WHAT YOU WILL DO:
With the pictures left aside, write out exactly the lines of the listing below from the line with "Thema COVID-19 (409, 160)" to the line with "Viagra sold in the usa", both included, and only those.

(INFORMATION GIVEN begins)

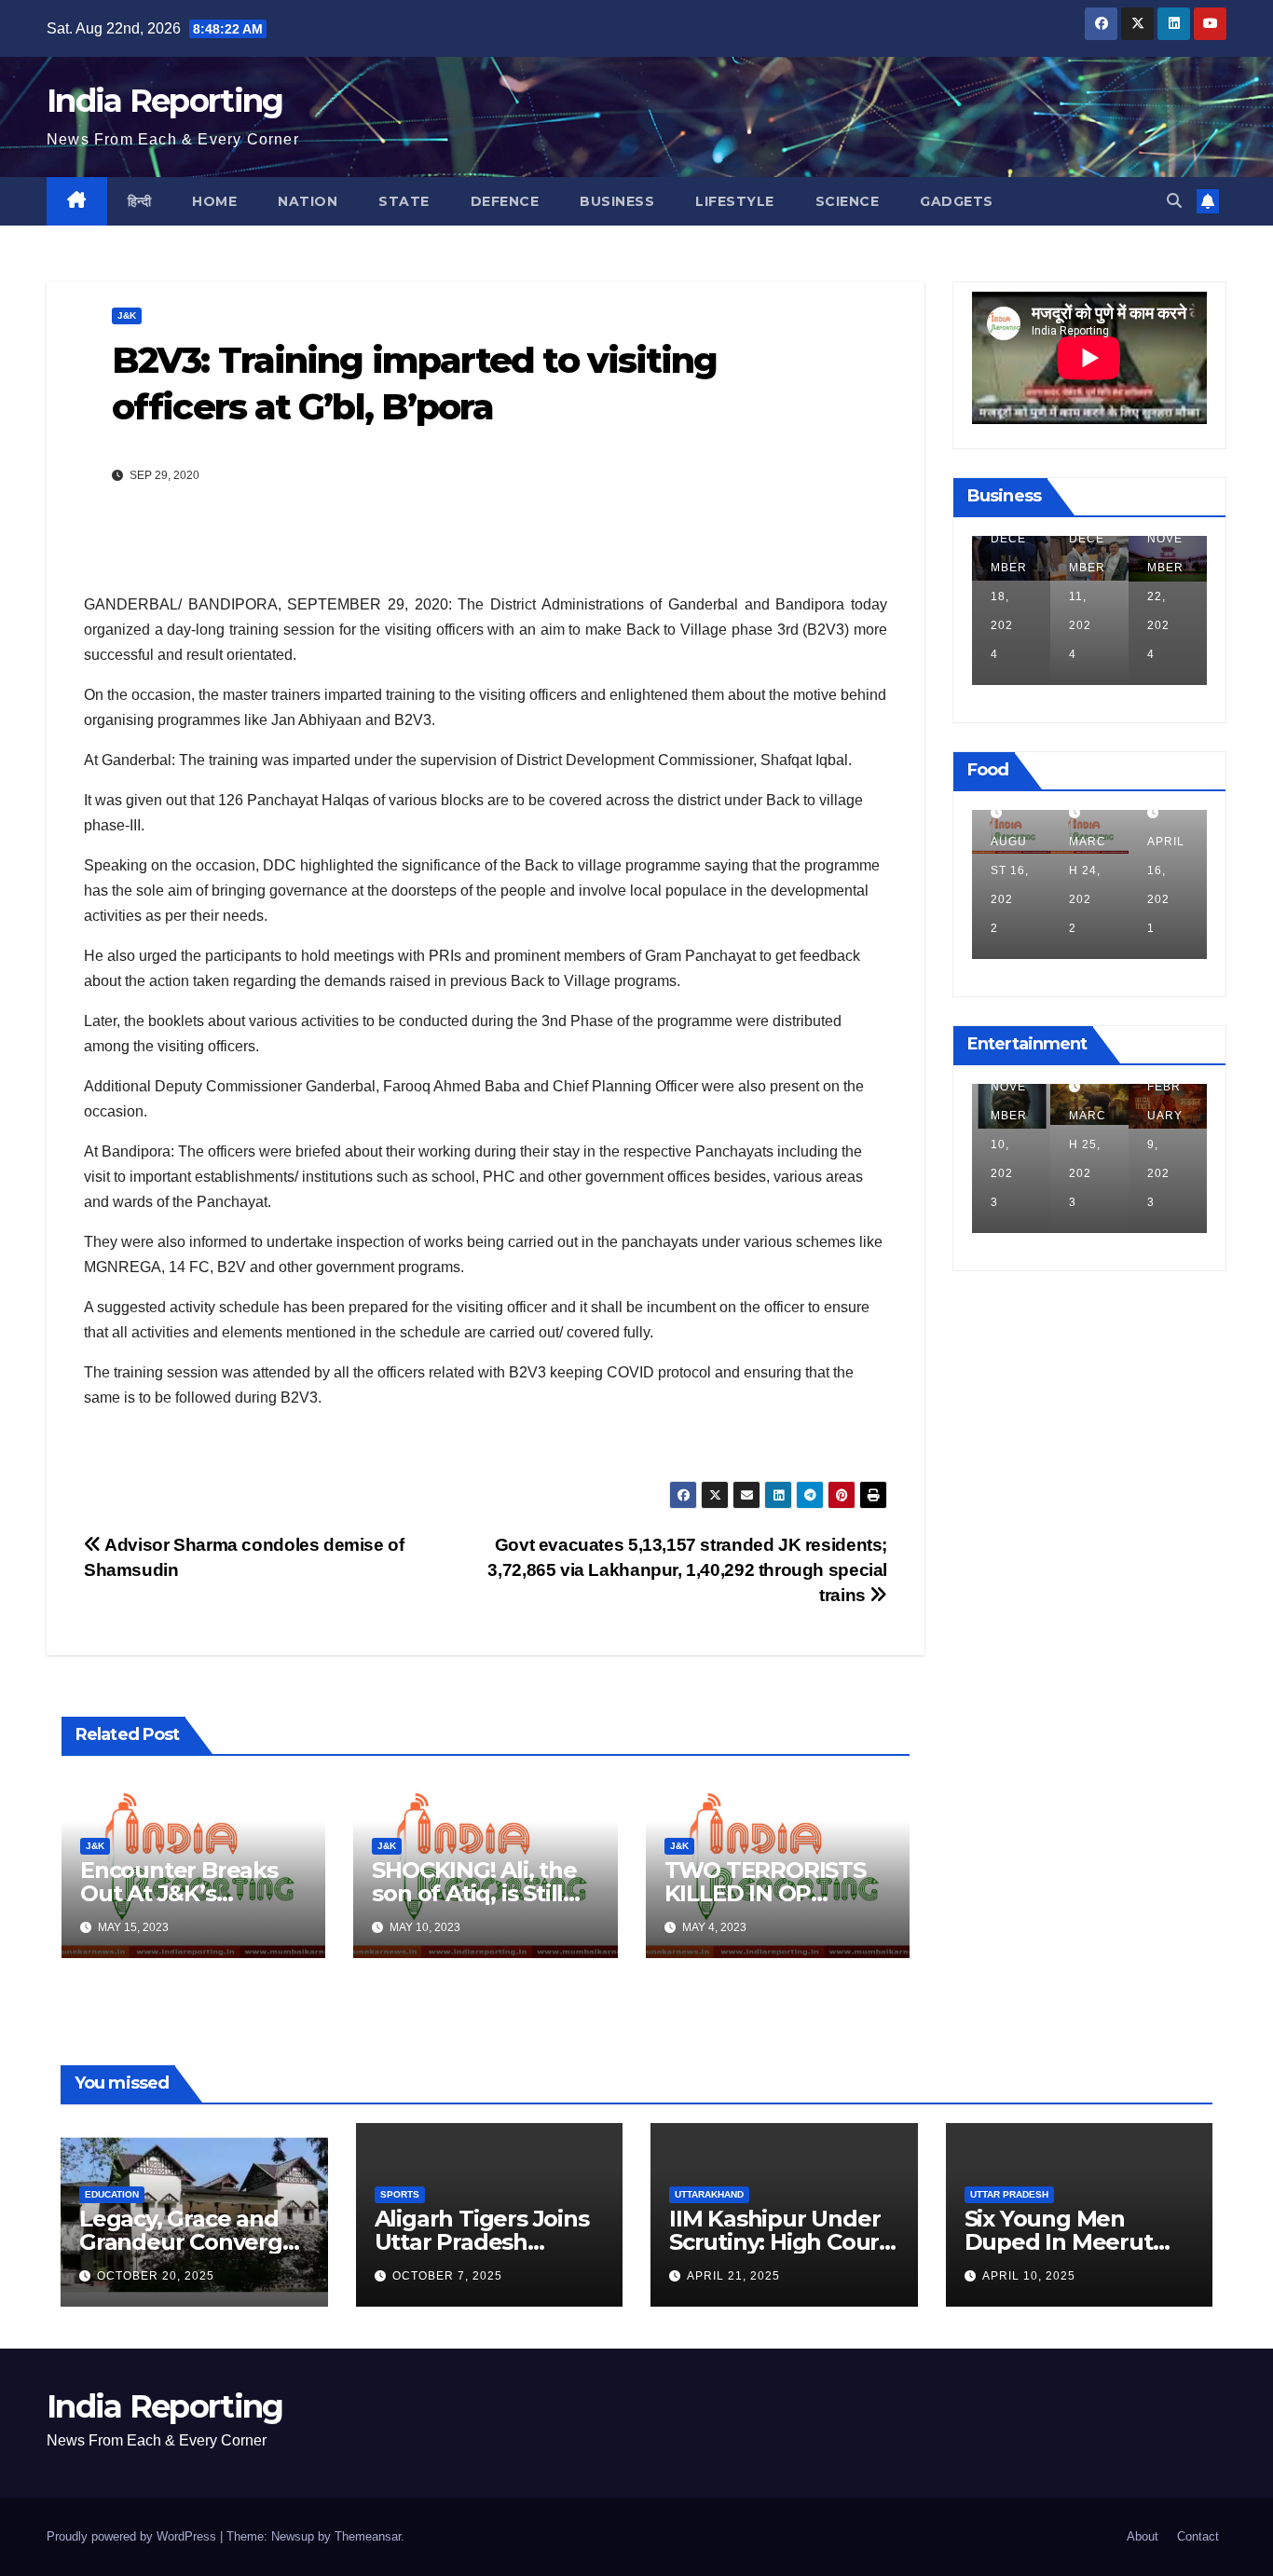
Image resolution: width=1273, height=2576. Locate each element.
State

(INFORMATION GIVEN ends)
(INFORMATION GIVEN begins)

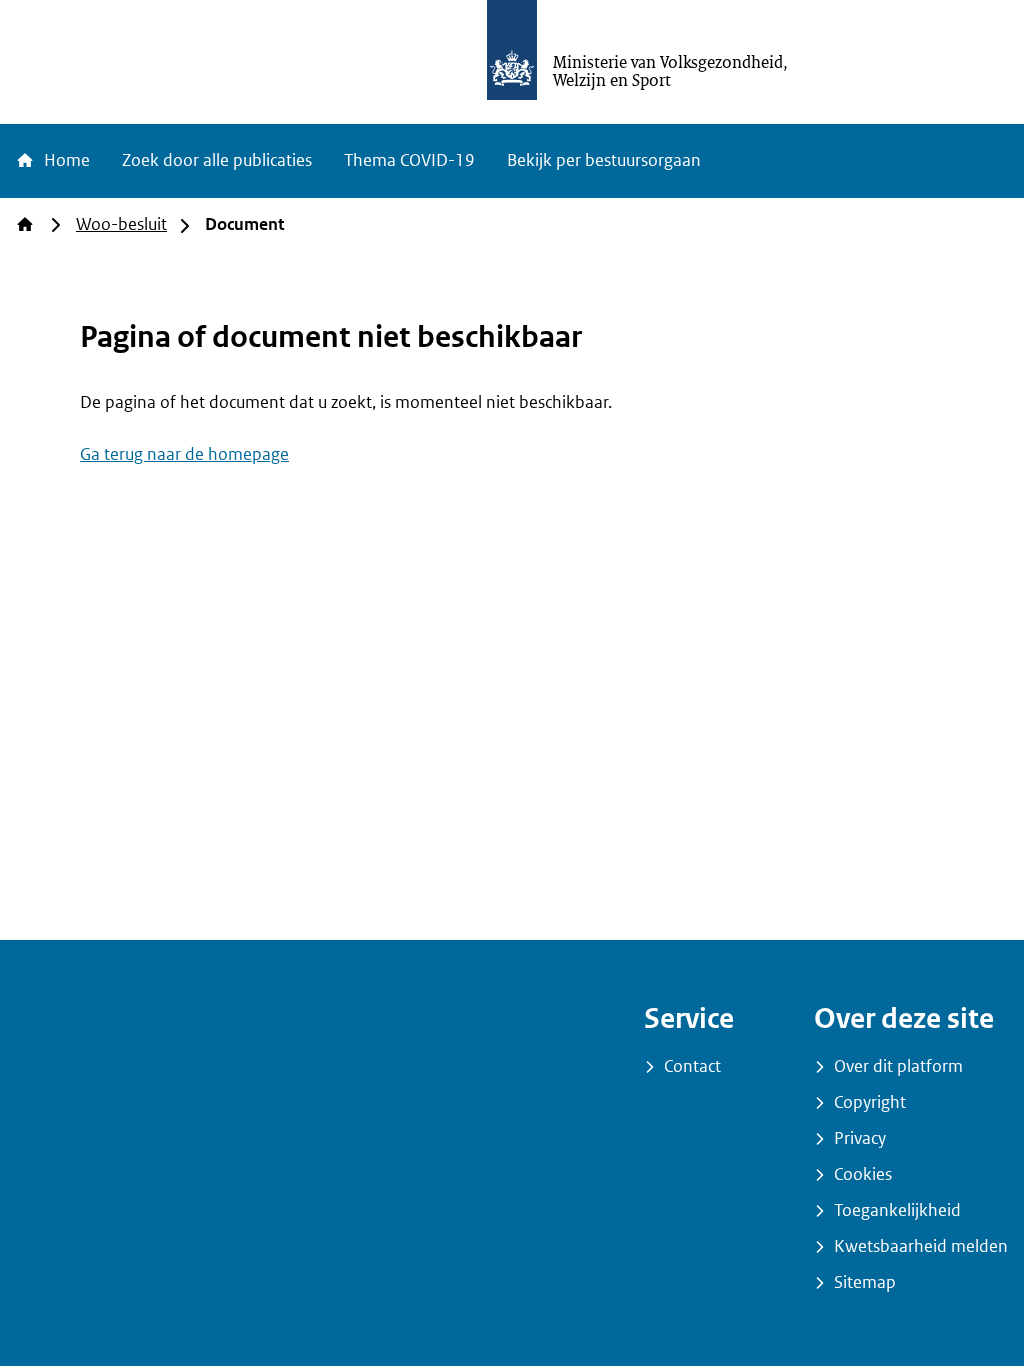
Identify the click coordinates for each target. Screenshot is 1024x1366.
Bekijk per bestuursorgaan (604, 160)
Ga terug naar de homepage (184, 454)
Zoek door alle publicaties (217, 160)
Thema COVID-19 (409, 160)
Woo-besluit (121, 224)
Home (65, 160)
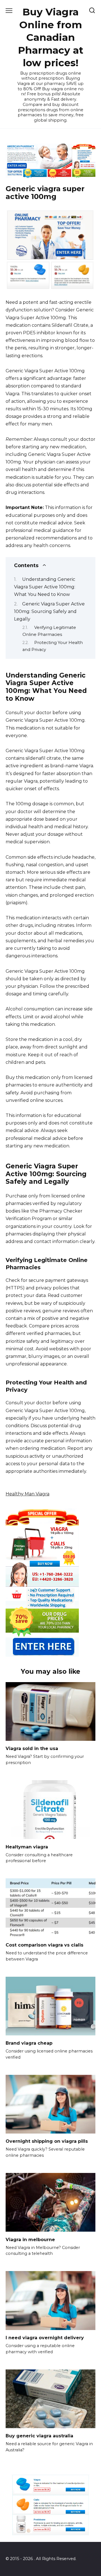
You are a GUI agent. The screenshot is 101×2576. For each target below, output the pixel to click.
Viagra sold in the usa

(INFORMATION GIVEN ends)
(INFORMATION GIVEN begins)

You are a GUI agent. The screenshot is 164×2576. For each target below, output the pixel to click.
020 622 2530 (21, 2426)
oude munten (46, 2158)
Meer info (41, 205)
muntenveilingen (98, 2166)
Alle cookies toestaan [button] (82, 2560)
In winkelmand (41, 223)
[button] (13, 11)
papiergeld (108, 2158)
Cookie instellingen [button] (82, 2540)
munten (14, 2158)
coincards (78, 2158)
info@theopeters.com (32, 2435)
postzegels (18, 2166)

(INFORMATION GIVEN ends)

TASK RESPONSE:
Thema COVID-19 (409, 160)
Woo-besluit (121, 224)
Home (65, 160)
You are a GUI agent. The screenshot is 101×2576. For each target below, output the pixel to click.
Viagra sold in the usa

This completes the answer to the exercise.